If you get nothing else from this interview with David, please remember that first sentence! Some people actually believe that sex offenders should be homeless as a punishment, but the truth is – by keeping sex offenders on the streets without adequate housing  – we are putting children and adults at risk!

This was a hard interview for me. I have a lot of mixed feelings.  I even have mixed feelings about David, who actually requested we do this interview on this topic – a topic that most people and nonprofits avoid! That took a lot of courage in itself! After this interview I spoke to the outreach team that has been working with him for the past couple of years, and they validated David has turned his life around and tries hard to help others and do the right thing.

David is a tier 3 sex offender.  He even stated he was “the worst of the worse”.  He spent 13 years in prison and was released on parole.  His crimes were horrible, but no matter what you think of this man, he had served his debt to society and was adhering to the terms of his punishment.  Trouble is, finding employment and a place to live is nearly impossible.

For the last few years David has lived in a tent community near downtown Columbus.  Because he is homeless, David has to register with the sheriff’s department every day Monday through Friday.  Here again I am torn. I believe strongly that sex offenders should register,  but at the same time we should be helping them to get some kind of life back. Showing up on a daily basis to register as homeless you’d think someone would help them get out of homelessness! David talks candidly about not wanting a second chance out of fear of “offending” again.  Instead he wants a life with the potential he’s always had but was afraid to live.
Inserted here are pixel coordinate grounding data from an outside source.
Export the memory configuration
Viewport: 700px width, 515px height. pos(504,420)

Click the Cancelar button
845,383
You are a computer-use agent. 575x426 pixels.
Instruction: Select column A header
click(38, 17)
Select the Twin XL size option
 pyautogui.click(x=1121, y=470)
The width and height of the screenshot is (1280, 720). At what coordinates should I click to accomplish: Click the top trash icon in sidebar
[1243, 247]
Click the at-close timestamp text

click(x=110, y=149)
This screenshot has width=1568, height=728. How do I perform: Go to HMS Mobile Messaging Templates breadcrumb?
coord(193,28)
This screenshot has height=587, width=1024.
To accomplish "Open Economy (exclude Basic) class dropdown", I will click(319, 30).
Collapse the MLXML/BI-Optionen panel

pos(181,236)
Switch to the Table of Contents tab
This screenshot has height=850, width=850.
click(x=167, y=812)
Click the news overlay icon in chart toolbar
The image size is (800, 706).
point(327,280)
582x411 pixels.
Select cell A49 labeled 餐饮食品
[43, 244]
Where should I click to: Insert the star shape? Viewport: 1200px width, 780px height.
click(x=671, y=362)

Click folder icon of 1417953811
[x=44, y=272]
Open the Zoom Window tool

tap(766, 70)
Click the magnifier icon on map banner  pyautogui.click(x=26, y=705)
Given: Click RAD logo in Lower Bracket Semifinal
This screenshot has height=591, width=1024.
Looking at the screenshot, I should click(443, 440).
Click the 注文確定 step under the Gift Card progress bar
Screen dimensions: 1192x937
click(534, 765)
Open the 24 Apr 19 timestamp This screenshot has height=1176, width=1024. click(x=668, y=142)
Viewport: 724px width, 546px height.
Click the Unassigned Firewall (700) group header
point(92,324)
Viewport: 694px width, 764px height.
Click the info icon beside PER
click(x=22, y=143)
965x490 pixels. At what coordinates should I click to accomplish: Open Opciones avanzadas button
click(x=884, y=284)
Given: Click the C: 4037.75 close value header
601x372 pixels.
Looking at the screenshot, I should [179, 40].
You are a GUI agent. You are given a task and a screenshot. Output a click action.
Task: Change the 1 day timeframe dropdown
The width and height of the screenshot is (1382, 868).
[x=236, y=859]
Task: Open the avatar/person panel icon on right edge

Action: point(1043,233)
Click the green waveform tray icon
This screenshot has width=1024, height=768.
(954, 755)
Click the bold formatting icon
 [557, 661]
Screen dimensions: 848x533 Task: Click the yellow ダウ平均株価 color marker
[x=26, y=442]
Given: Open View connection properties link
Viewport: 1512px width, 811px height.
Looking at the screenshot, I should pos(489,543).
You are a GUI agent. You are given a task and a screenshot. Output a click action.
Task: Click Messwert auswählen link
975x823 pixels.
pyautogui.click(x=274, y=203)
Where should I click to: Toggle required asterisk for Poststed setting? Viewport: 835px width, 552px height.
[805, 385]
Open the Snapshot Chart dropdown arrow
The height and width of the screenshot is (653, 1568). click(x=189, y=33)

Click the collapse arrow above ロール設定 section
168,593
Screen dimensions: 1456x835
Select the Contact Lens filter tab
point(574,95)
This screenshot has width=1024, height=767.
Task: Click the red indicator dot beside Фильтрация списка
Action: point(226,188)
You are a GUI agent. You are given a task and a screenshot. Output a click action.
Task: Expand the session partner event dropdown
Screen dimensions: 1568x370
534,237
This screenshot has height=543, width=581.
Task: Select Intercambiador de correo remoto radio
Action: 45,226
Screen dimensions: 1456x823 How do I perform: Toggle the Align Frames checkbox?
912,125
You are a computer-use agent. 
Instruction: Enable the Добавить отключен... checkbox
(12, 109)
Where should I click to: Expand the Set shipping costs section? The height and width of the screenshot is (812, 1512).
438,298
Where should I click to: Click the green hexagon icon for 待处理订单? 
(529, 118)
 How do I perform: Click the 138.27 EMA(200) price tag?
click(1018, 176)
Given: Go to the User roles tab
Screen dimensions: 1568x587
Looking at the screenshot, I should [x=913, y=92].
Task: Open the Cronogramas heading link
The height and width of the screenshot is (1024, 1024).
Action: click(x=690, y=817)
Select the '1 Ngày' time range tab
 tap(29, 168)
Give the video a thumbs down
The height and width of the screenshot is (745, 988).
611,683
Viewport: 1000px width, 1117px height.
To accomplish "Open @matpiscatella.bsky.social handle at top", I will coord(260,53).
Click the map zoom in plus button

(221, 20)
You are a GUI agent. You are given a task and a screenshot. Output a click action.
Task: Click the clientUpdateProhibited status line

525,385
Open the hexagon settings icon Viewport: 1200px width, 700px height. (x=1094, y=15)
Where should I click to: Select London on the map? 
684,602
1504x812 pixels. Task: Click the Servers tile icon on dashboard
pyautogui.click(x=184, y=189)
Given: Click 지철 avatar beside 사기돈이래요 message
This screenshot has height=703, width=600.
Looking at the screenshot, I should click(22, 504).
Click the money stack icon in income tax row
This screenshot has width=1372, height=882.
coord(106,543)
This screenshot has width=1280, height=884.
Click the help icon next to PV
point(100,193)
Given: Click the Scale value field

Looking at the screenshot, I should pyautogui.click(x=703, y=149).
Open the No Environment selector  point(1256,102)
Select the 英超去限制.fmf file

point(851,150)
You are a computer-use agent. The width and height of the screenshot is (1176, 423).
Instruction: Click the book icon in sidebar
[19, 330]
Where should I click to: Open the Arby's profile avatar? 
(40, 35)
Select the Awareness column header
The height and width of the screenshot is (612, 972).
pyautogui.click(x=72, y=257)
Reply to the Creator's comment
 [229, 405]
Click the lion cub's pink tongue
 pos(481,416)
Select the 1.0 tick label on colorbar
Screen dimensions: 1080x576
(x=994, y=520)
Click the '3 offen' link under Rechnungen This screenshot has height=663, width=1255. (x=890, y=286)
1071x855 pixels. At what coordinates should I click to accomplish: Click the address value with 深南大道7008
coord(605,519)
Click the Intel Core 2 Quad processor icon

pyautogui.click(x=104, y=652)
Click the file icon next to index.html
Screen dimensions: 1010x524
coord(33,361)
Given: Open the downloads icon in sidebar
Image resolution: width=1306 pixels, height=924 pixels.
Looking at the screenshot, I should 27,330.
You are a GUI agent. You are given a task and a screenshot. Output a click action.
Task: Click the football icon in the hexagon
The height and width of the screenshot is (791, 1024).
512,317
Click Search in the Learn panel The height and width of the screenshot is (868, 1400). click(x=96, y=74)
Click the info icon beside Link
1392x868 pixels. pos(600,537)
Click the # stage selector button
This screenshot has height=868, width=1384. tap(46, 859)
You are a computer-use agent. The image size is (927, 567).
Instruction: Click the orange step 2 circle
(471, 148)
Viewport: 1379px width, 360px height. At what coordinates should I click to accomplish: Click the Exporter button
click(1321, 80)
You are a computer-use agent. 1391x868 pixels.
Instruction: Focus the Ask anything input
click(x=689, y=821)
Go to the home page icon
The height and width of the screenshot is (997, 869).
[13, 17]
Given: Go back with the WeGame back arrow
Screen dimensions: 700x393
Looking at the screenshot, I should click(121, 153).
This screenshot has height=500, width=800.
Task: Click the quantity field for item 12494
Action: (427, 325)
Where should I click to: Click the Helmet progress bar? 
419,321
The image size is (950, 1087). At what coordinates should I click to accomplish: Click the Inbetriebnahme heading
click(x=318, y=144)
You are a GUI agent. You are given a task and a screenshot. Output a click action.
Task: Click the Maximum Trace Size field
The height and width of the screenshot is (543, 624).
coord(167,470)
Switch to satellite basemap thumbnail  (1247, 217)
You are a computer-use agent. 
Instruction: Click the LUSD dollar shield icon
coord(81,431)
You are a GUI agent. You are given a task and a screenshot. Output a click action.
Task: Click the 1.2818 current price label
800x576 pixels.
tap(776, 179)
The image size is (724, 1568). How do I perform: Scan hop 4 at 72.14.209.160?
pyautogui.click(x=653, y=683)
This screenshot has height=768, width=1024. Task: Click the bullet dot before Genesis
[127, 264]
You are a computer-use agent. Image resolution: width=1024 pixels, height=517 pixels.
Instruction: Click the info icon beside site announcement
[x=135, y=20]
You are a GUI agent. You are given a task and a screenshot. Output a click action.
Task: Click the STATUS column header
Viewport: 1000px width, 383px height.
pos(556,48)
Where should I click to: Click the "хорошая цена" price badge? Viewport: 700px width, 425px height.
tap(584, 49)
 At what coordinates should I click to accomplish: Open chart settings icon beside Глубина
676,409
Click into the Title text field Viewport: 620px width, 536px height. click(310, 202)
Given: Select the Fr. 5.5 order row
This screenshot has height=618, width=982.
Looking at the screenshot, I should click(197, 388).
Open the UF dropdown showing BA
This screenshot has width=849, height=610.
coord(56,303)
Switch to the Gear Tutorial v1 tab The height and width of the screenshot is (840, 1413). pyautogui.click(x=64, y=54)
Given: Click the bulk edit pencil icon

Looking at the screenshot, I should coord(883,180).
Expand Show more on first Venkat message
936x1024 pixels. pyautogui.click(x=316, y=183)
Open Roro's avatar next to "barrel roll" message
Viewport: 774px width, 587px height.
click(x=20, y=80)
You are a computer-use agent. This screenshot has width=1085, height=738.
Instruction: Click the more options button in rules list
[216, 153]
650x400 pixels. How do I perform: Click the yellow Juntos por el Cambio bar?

There is research that some sex offender laws, Jessica’s Law for example,  have greatly increased homelessness among sex offenders.  Sexually abusing anyone is horrible and should be punished, but keeping sex offenders on the streets puts people at greater risk.  We must do something.  Homeless services that actually take in sex offenders and try to get them off the streets are often criticized,  when the reality is we should be supporting those nonprofits for protecting our neighborhoods.

David’s story and this topic is important and we cannot continue to keep our heads in the sand pretending nothing is wrong. My hope it you’ll watch this video and we can engage in a healthy conversation about solutions.  The fact that a vast majority of sex offenders were actually abused themselves as a child leads me to believe we must seriously work on prevention and fix families for best results.

What do you think?

***I know this is a hot topic and emotions get heated. Open communication is encouraged, but personal attacks will not be allowed.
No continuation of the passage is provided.